Apache Spark Interview Questions
Spark has become popular among data scientists and big data enthusiasts. If you are looking for the best
collection of Apache Spark Interview Questions for your data analyst, big data or machine learning job, you
have come to the right place.
In this Spark Tutorial, we shall go through some of the frequently asked Spark Interview Questions.
Entry Level Spark Interview Questions
Medium Level Spark Interview Questions
Advanced Spark Interview Questions
Entry Level Spark Interview Questions
What is Apache Spark?
Apache Spark is an Open Source Project from the Apache Software Foundation. Apache Spark is a data
processing engine and is being used in data processing and data analytics. It has inbuilt libraries for Machine
Learning, Graph Processing, and SQL Querying. Spark is horizontally scalable and is very efficient in terms of
speed when compared to big data giant Hadoop.
When should you choose Apache Spark?
When the application needs to scale. When the application needs both batch and real-time processing of
records. When the application needs to connect to multiple databases like Apache Cassandra, Apache
Mahout, Apache HBase, SQL databases, etc. When the application should be able to query structured datasets
cumulatively present across different database platforms.
Which builtin libraries does Spark have?
Spark has four builtin libraries. They are :
SQL and DataFrames
Spark Streaming
MLlib (Machine Learning Library)
GraphX
How fast is Apache Spark when compared to Hadoop ? Give us an example.
Apache Spark is about 100 times faster than Apache Hadoop. For a typical Logistic Regression problem, if
Hadoop takes 110ms to complete, then Spark would take around 1ms.
Why is Spark faster than Hadoop?
Spark is so fast because it uses a state-of-the-art DAG scheduler, a query optimizer, and a physical execution
engine.
Which programming languages could be used for Spark Application Development?
One can use following programming languages.
Java
Scala
Python
R
SQL
On which platforms can Spark run?
When Spark is run in stand-alone cluster mode, it can run on :
Hadoop YARN
EC2
Mesos
Kubernetes
Which data sources can Spark access?
Spark can access data from hundreds of sources. Some of them are :
HDFC
Apache Cassandra
Apache HBase
Apache Hive
Can structured data be queried in Spark? If so, how?
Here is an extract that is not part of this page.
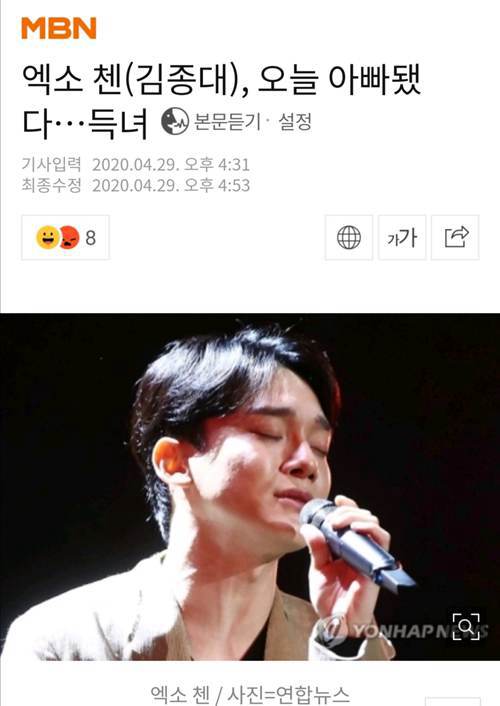Click the 본문듣기 speaker face icon
The width and height of the screenshot is (500, 706).
click(x=175, y=121)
Yes, structured data can be queried using :
SQL
DataFrame API
What is Spark MLlib?
MLlib is Spark’s scalable Machine Learning inbuilt library. The library contains many machine learning
algorithms and utilities to transform the data and extract useful information or inference from the data.
How is MLlib scalable?
Spark’s DataFrames API realizes scalability.
What kinds of machine learning use cases does MLlib solve?
MLlib contains common learning algorithms that can solve problems like :
Clustering
Classification
Regression
Recommendation
Topic Modelling
Frequent itemsets
Association rules
Sequential pattern mining
What is Spark Context?
SparkContext instance sets up internal services for a Spark Application and also establishes a connection to
a Spark execution environment. Spark Context should be created by Spark Driver Application.
What is an RDD?
RDD, short for Resilient Distributed Datasets, is a collection of elements. RDD is fault tolerant and can be
operated on in parallel. RDD provides the abstraction for distributed computing across nodes in Spark Cluster.
What are RDD transformations?
Transformations are operations which create a new RDD from an existing RDD.
Some of the RDD transformations are :
map
filter
union
intersection
What are RDD actions?
Actions are operations which consume or run operations on an RDD and produce an output value.
Some of the RDD actions are :
reduce
collect
count
countByKey
What do you mean by ‘RDD Transformations are lazy’?
Transformations on an RDD are not actually executed until an action is encountered. Hence, RDD
Transformations are called lazy.
What do you know about RDD Persistence?
Persistence means Caching. When an RDD is persisted, each node in the cluster stores the partitions (of the
RDD) in memory (RAM). When there are multiple transformations or actions on an RDD, persistence helps to
cut down the latency by the time required to load the data from file storage to memory.
What is the difference between cache() and persist() for an RDD?
cache() uses default storage level, i.e., MEMORY_ONLY.
persist() can be provided with any of the possible storage levels.
What do you mean by the default storage level: MEMORY_ONLY?
Default Storage Level – MEMORY_ONLY mean store RDD as deserialized Java objects in the JVM. If the RDD
does not fit in memory, some partitions will not be cached and will be recomputed on the fly each time they’re
needed.
What is Sliding Window Operation?
Medium Level Spark Interview Questions
How does Spark Context in Spark Application pick the value for Spark Master?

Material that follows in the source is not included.